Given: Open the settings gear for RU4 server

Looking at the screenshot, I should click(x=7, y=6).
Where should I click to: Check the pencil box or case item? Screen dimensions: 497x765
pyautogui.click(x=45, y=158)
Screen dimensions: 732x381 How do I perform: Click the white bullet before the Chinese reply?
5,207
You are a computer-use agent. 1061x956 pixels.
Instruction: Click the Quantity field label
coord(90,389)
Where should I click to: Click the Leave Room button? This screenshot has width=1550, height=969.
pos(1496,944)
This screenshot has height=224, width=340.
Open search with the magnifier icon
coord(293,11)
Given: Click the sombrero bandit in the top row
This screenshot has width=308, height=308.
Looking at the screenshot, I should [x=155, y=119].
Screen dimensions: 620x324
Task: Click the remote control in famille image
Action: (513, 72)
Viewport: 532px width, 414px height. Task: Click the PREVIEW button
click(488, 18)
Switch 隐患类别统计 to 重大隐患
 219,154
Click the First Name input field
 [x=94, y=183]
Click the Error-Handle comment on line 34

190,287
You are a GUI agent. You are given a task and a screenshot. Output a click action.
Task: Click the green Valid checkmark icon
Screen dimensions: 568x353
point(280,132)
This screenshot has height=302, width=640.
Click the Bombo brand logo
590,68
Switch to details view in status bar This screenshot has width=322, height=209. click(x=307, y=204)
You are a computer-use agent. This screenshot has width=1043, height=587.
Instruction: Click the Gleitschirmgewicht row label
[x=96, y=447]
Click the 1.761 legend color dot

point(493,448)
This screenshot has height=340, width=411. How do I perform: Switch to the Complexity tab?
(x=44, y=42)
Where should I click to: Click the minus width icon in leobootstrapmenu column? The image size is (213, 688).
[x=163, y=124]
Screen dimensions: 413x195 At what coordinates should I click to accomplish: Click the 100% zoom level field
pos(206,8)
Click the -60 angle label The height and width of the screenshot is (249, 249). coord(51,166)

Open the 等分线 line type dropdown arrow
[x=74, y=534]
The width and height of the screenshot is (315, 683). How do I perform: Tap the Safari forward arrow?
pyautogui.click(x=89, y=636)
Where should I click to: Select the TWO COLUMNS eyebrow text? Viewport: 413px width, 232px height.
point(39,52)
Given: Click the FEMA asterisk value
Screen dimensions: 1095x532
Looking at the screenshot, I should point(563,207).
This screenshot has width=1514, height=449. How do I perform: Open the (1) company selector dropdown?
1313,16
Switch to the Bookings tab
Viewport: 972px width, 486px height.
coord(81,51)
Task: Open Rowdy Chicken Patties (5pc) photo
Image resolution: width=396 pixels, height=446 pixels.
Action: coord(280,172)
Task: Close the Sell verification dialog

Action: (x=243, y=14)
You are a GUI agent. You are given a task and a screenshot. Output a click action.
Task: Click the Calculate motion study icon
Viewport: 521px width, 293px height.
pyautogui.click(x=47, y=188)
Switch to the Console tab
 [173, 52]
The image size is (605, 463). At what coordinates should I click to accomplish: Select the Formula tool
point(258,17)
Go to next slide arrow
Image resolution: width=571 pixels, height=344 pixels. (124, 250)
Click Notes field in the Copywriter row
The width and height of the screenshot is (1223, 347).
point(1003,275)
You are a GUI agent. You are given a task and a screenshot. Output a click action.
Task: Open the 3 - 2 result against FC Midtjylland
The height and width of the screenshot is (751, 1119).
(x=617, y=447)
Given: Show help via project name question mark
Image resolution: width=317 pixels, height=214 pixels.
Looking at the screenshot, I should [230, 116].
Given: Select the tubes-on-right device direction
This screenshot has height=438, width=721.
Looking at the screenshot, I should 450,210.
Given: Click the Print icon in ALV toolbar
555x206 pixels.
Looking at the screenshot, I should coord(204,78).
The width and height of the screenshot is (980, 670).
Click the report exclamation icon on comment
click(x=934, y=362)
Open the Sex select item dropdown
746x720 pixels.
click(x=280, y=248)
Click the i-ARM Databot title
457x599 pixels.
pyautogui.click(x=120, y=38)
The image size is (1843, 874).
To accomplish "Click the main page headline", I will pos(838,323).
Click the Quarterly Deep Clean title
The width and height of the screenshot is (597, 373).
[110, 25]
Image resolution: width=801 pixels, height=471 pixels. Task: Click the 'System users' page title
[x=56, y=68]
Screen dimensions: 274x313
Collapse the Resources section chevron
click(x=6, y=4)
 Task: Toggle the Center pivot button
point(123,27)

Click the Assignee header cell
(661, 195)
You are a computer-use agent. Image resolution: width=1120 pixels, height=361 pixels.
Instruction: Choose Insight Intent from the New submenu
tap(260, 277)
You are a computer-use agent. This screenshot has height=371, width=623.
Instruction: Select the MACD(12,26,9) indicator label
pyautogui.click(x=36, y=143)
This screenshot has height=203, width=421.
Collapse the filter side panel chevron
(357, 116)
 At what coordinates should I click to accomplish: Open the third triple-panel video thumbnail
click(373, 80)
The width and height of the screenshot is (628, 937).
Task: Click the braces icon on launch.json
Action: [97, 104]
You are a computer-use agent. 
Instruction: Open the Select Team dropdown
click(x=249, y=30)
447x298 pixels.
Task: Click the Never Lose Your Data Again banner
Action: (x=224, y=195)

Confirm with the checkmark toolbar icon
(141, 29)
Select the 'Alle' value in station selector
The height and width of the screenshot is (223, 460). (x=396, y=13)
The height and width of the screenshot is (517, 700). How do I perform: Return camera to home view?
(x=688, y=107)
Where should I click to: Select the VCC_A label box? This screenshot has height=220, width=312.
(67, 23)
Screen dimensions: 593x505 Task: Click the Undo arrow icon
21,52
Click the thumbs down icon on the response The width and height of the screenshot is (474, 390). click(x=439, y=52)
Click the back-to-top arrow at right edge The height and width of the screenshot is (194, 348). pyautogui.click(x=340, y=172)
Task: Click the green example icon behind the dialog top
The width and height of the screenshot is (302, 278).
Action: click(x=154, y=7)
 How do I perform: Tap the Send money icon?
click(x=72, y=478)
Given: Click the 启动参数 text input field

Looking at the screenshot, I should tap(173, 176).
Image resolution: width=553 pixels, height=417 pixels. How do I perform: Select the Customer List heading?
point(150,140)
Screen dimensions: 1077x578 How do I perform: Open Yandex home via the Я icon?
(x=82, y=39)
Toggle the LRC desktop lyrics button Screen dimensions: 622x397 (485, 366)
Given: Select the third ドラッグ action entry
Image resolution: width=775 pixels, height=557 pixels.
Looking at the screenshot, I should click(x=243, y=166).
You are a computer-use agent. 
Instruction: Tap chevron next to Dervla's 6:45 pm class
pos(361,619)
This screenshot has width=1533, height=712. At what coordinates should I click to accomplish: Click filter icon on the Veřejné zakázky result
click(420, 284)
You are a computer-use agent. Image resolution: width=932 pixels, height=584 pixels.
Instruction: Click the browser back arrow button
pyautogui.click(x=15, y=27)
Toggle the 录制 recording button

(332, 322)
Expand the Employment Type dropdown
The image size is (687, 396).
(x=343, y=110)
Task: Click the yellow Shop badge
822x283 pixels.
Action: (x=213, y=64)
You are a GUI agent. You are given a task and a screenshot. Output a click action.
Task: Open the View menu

---+---

Goal of the exercise – Reproduce the listing above line for line, exactly.

Answer box –
Given: Open the settings gear for RU4 server

Looking at the screenshot, I should click(x=7, y=6).
Where should I click to: Check the pencil box or case item? Screen dimensions: 497x765
pyautogui.click(x=45, y=158)
Screen dimensions: 732x381 How do I perform: Click the white bullet before the Chinese reply?
5,207
You are a computer-use agent. 1061x956 pixels.
Instruction: Click the Quantity field label
coord(90,389)
Where should I click to: Click the Leave Room button? This screenshot has width=1550, height=969.
pos(1496,944)
This screenshot has height=224, width=340.
Open search with the magnifier icon
coord(293,11)
Given: Click the sombrero bandit in the top row
This screenshot has width=308, height=308.
Looking at the screenshot, I should [x=155, y=119].
Screen dimensions: 620x324
Task: Click the remote control in famille image
Action: (513, 72)
Viewport: 532px width, 414px height. Task: Click the PREVIEW button
click(488, 18)
Switch 隐患类别统计 to 重大隐患
 219,154
Click the First Name input field
 [x=94, y=183]
Click the Error-Handle comment on line 34

190,287
You are a GUI agent. You are given a task and a screenshot. Output a click action.
Task: Click the green Valid checkmark icon
Screen dimensions: 568x353
point(280,132)
This screenshot has height=302, width=640.
Click the Bombo brand logo
590,68
Switch to details view in status bar This screenshot has width=322, height=209. click(x=307, y=204)
You are a computer-use agent. This screenshot has width=1043, height=587.
Instruction: Click the Gleitschirmgewicht row label
[x=96, y=447]
Click the 1.761 legend color dot

point(493,448)
This screenshot has height=340, width=411. How do I perform: Switch to the Complexity tab?
(x=44, y=42)
Where should I click to: Click the minus width icon in leobootstrapmenu column? The image size is (213, 688).
[x=163, y=124]
Screen dimensions: 413x195 At what coordinates should I click to accomplish: Click the 100% zoom level field
pos(206,8)
Click the -60 angle label The height and width of the screenshot is (249, 249). coord(51,166)

Open the 等分线 line type dropdown arrow
[x=74, y=534]
The width and height of the screenshot is (315, 683). How do I perform: Tap the Safari forward arrow?
pyautogui.click(x=89, y=636)
Where should I click to: Select the TWO COLUMNS eyebrow text? Viewport: 413px width, 232px height.
point(39,52)
Given: Click the FEMA asterisk value
Screen dimensions: 1095x532
Looking at the screenshot, I should point(563,207).
This screenshot has width=1514, height=449. How do I perform: Open the (1) company selector dropdown?
1313,16
Switch to the Bookings tab
Viewport: 972px width, 486px height.
coord(81,51)
Task: Open Rowdy Chicken Patties (5pc) photo
Image resolution: width=396 pixels, height=446 pixels.
Action: coord(280,172)
Task: Close the Sell verification dialog

Action: (x=243, y=14)
You are a GUI agent. You are given a task and a screenshot. Output a click action.
Task: Click the Calculate motion study icon
Viewport: 521px width, 293px height.
pyautogui.click(x=47, y=188)
Switch to the Console tab
 [173, 52]
The image size is (605, 463). At what coordinates should I click to accomplish: Select the Formula tool
point(258,17)
Go to next slide arrow
Image resolution: width=571 pixels, height=344 pixels. (124, 250)
Click Notes field in the Copywriter row
The width and height of the screenshot is (1223, 347).
point(1003,275)
You are a GUI agent. You are given a task and a screenshot. Output a click action.
Task: Open the 3 - 2 result against FC Midtjylland
The height and width of the screenshot is (751, 1119).
(x=617, y=447)
Given: Show help via project name question mark
Image resolution: width=317 pixels, height=214 pixels.
Looking at the screenshot, I should [230, 116].
Given: Select the tubes-on-right device direction
This screenshot has height=438, width=721.
Looking at the screenshot, I should 450,210.
Given: Click the Print icon in ALV toolbar
555x206 pixels.
Looking at the screenshot, I should coord(204,78).
The width and height of the screenshot is (980, 670).
Click the report exclamation icon on comment
click(x=934, y=362)
Open the Sex select item dropdown
746x720 pixels.
click(x=280, y=248)
Click the i-ARM Databot title
457x599 pixels.
pyautogui.click(x=120, y=38)
The image size is (1843, 874).
To accomplish "Click the main page headline", I will pos(838,323).
Click the Quarterly Deep Clean title
The width and height of the screenshot is (597, 373).
[110, 25]
Image resolution: width=801 pixels, height=471 pixels. Task: Click the 'System users' page title
[x=56, y=68]
Screen dimensions: 274x313
Collapse the Resources section chevron
click(x=6, y=4)
 Task: Toggle the Center pivot button
point(123,27)

Click the Assignee header cell
(661, 195)
You are a computer-use agent. Image resolution: width=1120 pixels, height=361 pixels.
Instruction: Choose Insight Intent from the New submenu
tap(260, 277)
You are a computer-use agent. This screenshot has height=371, width=623.
Instruction: Select the MACD(12,26,9) indicator label
pyautogui.click(x=36, y=143)
This screenshot has height=203, width=421.
Collapse the filter side panel chevron
(357, 116)
 At what coordinates should I click to accomplish: Open the third triple-panel video thumbnail
click(373, 80)
The width and height of the screenshot is (628, 937).
Task: Click the braces icon on launch.json
Action: [97, 104]
You are a computer-use agent. 
Instruction: Open the Select Team dropdown
click(x=249, y=30)
447x298 pixels.
Task: Click the Never Lose Your Data Again banner
Action: (x=224, y=195)

Confirm with the checkmark toolbar icon
(141, 29)
Select the 'Alle' value in station selector
The height and width of the screenshot is (223, 460). (x=396, y=13)
The height and width of the screenshot is (517, 700). How do I perform: Return camera to home view?
(x=688, y=107)
Where should I click to: Select the VCC_A label box? This screenshot has height=220, width=312.
(67, 23)
Screen dimensions: 593x505 Task: Click the Undo arrow icon
21,52
Click the thumbs down icon on the response The width and height of the screenshot is (474, 390). click(x=439, y=52)
Click the back-to-top arrow at right edge The height and width of the screenshot is (194, 348). pyautogui.click(x=340, y=172)
Task: Click the green example icon behind the dialog top
The width and height of the screenshot is (302, 278).
Action: click(x=154, y=7)
 How do I perform: Tap the Send money icon?
click(x=72, y=478)
Given: Click the 启动参数 text input field

Looking at the screenshot, I should tap(173, 176).
Image resolution: width=553 pixels, height=417 pixels. How do I perform: Select the Customer List heading?
point(150,140)
Screen dimensions: 1077x578 How do I perform: Open Yandex home via the Я icon?
(x=82, y=39)
Toggle the LRC desktop lyrics button Screen dimensions: 622x397 (485, 366)
Given: Select the third ドラッグ action entry
Image resolution: width=775 pixels, height=557 pixels.
Looking at the screenshot, I should click(x=243, y=166).
You are a computer-use agent. 
Instruction: Tap chevron next to Dervla's 6:45 pm class
pos(361,619)
This screenshot has width=1533, height=712. At what coordinates should I click to accomplish: Click filter icon on the Veřejné zakázky result
click(420, 284)
You are a computer-use agent. Image resolution: width=932 pixels, height=584 pixels.
Instruction: Click the browser back arrow button
pyautogui.click(x=15, y=27)
Toggle the 录制 recording button

(332, 322)
Expand the Employment Type dropdown
The image size is (687, 396).
(x=343, y=110)
Task: Click the yellow Shop badge
822x283 pixels.
Action: (x=213, y=64)
You are a GUI agent. You are given a task and a screenshot. Output a click action.
Task: Open the View menu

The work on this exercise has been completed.